(Saved data entries)
--------------------------------

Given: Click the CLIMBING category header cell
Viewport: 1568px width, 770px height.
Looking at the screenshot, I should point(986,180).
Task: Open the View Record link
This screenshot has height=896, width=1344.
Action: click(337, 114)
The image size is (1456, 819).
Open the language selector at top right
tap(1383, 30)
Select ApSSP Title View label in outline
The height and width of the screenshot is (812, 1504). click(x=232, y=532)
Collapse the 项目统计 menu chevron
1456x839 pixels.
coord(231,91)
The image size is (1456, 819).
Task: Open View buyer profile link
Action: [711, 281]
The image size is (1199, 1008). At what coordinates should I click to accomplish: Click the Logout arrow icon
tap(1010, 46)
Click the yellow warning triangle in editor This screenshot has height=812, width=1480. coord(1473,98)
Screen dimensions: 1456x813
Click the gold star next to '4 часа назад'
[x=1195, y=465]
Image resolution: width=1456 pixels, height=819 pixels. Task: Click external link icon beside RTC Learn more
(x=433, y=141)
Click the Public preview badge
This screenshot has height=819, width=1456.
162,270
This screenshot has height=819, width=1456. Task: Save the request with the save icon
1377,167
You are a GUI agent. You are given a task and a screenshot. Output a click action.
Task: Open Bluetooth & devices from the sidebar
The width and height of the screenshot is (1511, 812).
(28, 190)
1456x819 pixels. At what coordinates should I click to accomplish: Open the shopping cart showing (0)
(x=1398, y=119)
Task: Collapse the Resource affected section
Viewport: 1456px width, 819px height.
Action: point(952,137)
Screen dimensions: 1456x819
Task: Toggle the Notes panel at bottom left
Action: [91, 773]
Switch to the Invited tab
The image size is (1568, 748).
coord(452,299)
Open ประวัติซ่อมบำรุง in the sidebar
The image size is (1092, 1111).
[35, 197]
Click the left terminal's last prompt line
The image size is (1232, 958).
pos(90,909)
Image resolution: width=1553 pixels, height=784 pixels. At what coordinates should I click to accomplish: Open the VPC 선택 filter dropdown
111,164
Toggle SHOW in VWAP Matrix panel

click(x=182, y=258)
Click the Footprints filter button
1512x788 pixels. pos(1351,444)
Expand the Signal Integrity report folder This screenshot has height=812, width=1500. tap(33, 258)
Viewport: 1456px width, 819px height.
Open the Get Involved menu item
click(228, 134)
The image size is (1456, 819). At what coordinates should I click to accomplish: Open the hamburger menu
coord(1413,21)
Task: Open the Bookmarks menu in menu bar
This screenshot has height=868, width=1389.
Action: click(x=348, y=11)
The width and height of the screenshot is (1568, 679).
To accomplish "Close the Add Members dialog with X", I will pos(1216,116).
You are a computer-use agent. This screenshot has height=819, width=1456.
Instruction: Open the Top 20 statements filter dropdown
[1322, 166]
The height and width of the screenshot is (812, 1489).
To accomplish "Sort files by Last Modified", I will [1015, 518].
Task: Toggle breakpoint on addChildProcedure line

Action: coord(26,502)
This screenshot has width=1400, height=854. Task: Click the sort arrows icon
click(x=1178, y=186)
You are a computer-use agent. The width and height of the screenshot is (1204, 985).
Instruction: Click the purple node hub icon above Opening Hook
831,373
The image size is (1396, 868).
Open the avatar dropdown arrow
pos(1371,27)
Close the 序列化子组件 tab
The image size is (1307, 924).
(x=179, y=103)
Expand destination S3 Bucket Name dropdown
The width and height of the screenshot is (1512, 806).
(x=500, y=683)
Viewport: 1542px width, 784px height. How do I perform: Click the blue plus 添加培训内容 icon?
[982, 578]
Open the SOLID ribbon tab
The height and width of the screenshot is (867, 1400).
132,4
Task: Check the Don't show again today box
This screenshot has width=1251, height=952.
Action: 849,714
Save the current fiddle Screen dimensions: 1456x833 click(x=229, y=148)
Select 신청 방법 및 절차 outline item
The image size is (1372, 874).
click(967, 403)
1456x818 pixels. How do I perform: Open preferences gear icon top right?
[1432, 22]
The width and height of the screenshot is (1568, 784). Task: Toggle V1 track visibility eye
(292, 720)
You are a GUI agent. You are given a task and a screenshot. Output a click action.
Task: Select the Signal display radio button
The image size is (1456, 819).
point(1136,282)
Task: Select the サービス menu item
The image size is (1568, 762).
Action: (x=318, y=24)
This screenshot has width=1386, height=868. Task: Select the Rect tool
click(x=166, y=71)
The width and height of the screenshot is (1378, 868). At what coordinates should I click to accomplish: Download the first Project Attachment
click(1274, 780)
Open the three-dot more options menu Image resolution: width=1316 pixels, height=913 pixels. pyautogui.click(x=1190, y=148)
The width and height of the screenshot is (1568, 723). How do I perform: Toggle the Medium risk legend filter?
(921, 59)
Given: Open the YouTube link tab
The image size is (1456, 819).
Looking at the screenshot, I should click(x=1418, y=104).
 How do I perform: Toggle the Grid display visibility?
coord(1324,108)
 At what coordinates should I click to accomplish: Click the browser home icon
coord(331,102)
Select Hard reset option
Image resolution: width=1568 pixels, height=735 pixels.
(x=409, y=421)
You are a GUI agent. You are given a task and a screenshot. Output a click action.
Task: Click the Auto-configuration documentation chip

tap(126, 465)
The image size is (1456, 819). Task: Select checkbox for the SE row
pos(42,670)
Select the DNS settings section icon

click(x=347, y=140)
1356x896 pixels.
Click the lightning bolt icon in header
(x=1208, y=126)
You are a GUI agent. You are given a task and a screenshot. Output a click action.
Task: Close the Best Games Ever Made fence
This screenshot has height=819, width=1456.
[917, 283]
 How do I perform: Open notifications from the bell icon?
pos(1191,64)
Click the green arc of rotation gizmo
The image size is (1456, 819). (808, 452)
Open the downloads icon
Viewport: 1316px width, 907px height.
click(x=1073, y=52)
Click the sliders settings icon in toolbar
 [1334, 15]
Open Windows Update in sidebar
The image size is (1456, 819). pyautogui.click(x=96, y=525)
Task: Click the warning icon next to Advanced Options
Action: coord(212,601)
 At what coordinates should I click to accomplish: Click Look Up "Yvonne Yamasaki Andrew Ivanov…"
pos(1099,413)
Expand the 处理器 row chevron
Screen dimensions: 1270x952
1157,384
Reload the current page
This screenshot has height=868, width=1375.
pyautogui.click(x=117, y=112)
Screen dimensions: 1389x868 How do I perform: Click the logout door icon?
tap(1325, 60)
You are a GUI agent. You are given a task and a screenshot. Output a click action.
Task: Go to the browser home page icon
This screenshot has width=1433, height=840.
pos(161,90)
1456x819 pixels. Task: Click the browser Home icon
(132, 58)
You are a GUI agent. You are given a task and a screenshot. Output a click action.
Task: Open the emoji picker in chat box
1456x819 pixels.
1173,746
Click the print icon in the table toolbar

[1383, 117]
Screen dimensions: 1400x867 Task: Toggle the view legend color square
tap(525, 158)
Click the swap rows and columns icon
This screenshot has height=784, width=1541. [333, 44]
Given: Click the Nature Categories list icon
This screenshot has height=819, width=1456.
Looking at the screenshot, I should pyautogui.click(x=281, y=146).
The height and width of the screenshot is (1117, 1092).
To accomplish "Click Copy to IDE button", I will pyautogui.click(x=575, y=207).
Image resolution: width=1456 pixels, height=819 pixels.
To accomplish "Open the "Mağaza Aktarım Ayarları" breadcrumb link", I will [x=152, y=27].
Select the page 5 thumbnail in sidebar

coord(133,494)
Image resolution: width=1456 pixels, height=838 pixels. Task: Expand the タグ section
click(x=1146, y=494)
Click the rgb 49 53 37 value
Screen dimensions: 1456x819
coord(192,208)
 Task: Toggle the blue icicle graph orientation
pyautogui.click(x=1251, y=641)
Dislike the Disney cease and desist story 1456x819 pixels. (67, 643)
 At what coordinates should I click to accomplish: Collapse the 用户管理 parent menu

--------------------------------

WORK TO COMPLETE: All records should be returned verbatim, none left out.

RESULT FOR THIS TASK:
Given: Click the CLIMBING category header cell
Viewport: 1568px width, 770px height.
Looking at the screenshot, I should point(986,180).
Task: Open the View Record link
This screenshot has height=896, width=1344.
Action: click(337, 114)
The image size is (1456, 819).
Open the language selector at top right
tap(1383, 30)
Select ApSSP Title View label in outline
The height and width of the screenshot is (812, 1504). click(x=232, y=532)
Collapse the 项目统计 menu chevron
1456x839 pixels.
coord(231,91)
The image size is (1456, 819).
Task: Open View buyer profile link
Action: [711, 281]
The image size is (1199, 1008). At what coordinates should I click to accomplish: Click the Logout arrow icon
tap(1010, 46)
Click the yellow warning triangle in editor This screenshot has height=812, width=1480. coord(1473,98)
Screen dimensions: 1456x813
Click the gold star next to '4 часа назад'
[x=1195, y=465]
Image resolution: width=1456 pixels, height=819 pixels. Task: Click external link icon beside RTC Learn more
(x=433, y=141)
Click the Public preview badge
This screenshot has height=819, width=1456.
162,270
This screenshot has height=819, width=1456. Task: Save the request with the save icon
1377,167
You are a GUI agent. You are given a task and a screenshot. Output a click action.
Task: Open Bluetooth & devices from the sidebar
The width and height of the screenshot is (1511, 812).
(28, 190)
1456x819 pixels. At what coordinates should I click to accomplish: Open the shopping cart showing (0)
(x=1398, y=119)
Task: Collapse the Resource affected section
Viewport: 1456px width, 819px height.
Action: point(952,137)
Screen dimensions: 1456x819
Task: Toggle the Notes panel at bottom left
Action: [91, 773]
Switch to the Invited tab
The image size is (1568, 748).
coord(452,299)
Open ประวัติซ่อมบำรุง in the sidebar
The image size is (1092, 1111).
[35, 197]
Click the left terminal's last prompt line
The image size is (1232, 958).
pos(90,909)
Image resolution: width=1553 pixels, height=784 pixels. At what coordinates should I click to accomplish: Open the VPC 선택 filter dropdown
111,164
Toggle SHOW in VWAP Matrix panel

click(x=182, y=258)
Click the Footprints filter button
1512x788 pixels. pos(1351,444)
Expand the Signal Integrity report folder This screenshot has height=812, width=1500. tap(33, 258)
Viewport: 1456px width, 819px height.
Open the Get Involved menu item
click(228, 134)
The image size is (1456, 819). At what coordinates should I click to accomplish: Open the hamburger menu
coord(1413,21)
Task: Open the Bookmarks menu in menu bar
This screenshot has height=868, width=1389.
Action: click(x=348, y=11)
The width and height of the screenshot is (1568, 679).
To accomplish "Close the Add Members dialog with X", I will pos(1216,116).
You are a computer-use agent. This screenshot has height=819, width=1456.
Instruction: Open the Top 20 statements filter dropdown
[1322, 166]
The height and width of the screenshot is (812, 1489).
To accomplish "Sort files by Last Modified", I will [1015, 518].
Task: Toggle breakpoint on addChildProcedure line

Action: coord(26,502)
This screenshot has width=1400, height=854. Task: Click the sort arrows icon
click(x=1178, y=186)
You are a computer-use agent. The width and height of the screenshot is (1204, 985).
Instruction: Click the purple node hub icon above Opening Hook
831,373
The image size is (1396, 868).
Open the avatar dropdown arrow
pos(1371,27)
Close the 序列化子组件 tab
The image size is (1307, 924).
(x=179, y=103)
Expand destination S3 Bucket Name dropdown
The width and height of the screenshot is (1512, 806).
(x=500, y=683)
Viewport: 1542px width, 784px height. How do I perform: Click the blue plus 添加培训内容 icon?
[982, 578]
Open the SOLID ribbon tab
The height and width of the screenshot is (867, 1400).
132,4
Task: Check the Don't show again today box
This screenshot has width=1251, height=952.
Action: 849,714
Save the current fiddle Screen dimensions: 1456x833 click(x=229, y=148)
Select 신청 방법 및 절차 outline item
The image size is (1372, 874).
click(967, 403)
1456x818 pixels. How do I perform: Open preferences gear icon top right?
[1432, 22]
The width and height of the screenshot is (1568, 784). Task: Toggle V1 track visibility eye
(292, 720)
You are a GUI agent. You are given a task and a screenshot. Output a click action.
Task: Select the Signal display radio button
The image size is (1456, 819).
point(1136,282)
Task: Select the サービス menu item
The image size is (1568, 762).
Action: (x=318, y=24)
This screenshot has width=1386, height=868. Task: Select the Rect tool
click(x=166, y=71)
The width and height of the screenshot is (1378, 868). At what coordinates should I click to accomplish: Download the first Project Attachment
click(1274, 780)
Open the three-dot more options menu Image resolution: width=1316 pixels, height=913 pixels. pyautogui.click(x=1190, y=148)
The width and height of the screenshot is (1568, 723). How do I perform: Toggle the Medium risk legend filter?
(921, 59)
Given: Open the YouTube link tab
The image size is (1456, 819).
Looking at the screenshot, I should click(x=1418, y=104).
 How do I perform: Toggle the Grid display visibility?
coord(1324,108)
 At what coordinates should I click to accomplish: Click the browser home icon
coord(331,102)
Select Hard reset option
Image resolution: width=1568 pixels, height=735 pixels.
(x=409, y=421)
You are a GUI agent. You are given a task and a screenshot. Output a click action.
Task: Click the Auto-configuration documentation chip

tap(126, 465)
The image size is (1456, 819). Task: Select checkbox for the SE row
pos(42,670)
Select the DNS settings section icon

click(x=347, y=140)
1356x896 pixels.
Click the lightning bolt icon in header
(x=1208, y=126)
You are a GUI agent. You are given a task and a screenshot. Output a click action.
Task: Close the Best Games Ever Made fence
This screenshot has height=819, width=1456.
[917, 283]
 How do I perform: Open notifications from the bell icon?
pos(1191,64)
Click the green arc of rotation gizmo
The image size is (1456, 819). (808, 452)
Open the downloads icon
Viewport: 1316px width, 907px height.
click(x=1073, y=52)
Click the sliders settings icon in toolbar
 [1334, 15]
Open Windows Update in sidebar
The image size is (1456, 819). pyautogui.click(x=96, y=525)
Task: Click the warning icon next to Advanced Options
Action: coord(212,601)
 At what coordinates should I click to accomplish: Click Look Up "Yvonne Yamasaki Andrew Ivanov…"
pos(1099,413)
Expand the 处理器 row chevron
Screen dimensions: 1270x952
1157,384
Reload the current page
This screenshot has height=868, width=1375.
pyautogui.click(x=117, y=112)
Screen dimensions: 1389x868 How do I perform: Click the logout door icon?
tap(1325, 60)
You are a GUI agent. You are given a task and a screenshot. Output a click action.
Task: Go to the browser home page icon
This screenshot has width=1433, height=840.
pos(161,90)
1456x819 pixels. Task: Click the browser Home icon
(132, 58)
You are a GUI agent. You are given a task and a screenshot. Output a click action.
Task: Open the emoji picker in chat box
1456x819 pixels.
1173,746
Click the print icon in the table toolbar

[1383, 117]
Screen dimensions: 1400x867 Task: Toggle the view legend color square
tap(525, 158)
Click the swap rows and columns icon
This screenshot has height=784, width=1541. [333, 44]
Given: Click the Nature Categories list icon
This screenshot has height=819, width=1456.
Looking at the screenshot, I should pyautogui.click(x=281, y=146).
The height and width of the screenshot is (1117, 1092).
To accomplish "Click Copy to IDE button", I will pyautogui.click(x=575, y=207).
Image resolution: width=1456 pixels, height=819 pixels.
To accomplish "Open the "Mağaza Aktarım Ayarları" breadcrumb link", I will [x=152, y=27].
Select the page 5 thumbnail in sidebar

coord(133,494)
Image resolution: width=1456 pixels, height=838 pixels. Task: Expand the タグ section
click(x=1146, y=494)
Click the rgb 49 53 37 value
Screen dimensions: 1456x819
coord(192,208)
 Task: Toggle the blue icicle graph orientation
pyautogui.click(x=1251, y=641)
Dislike the Disney cease and desist story 1456x819 pixels. (67, 643)
 At what coordinates should I click to accomplish: Collapse the 用户管理 parent menu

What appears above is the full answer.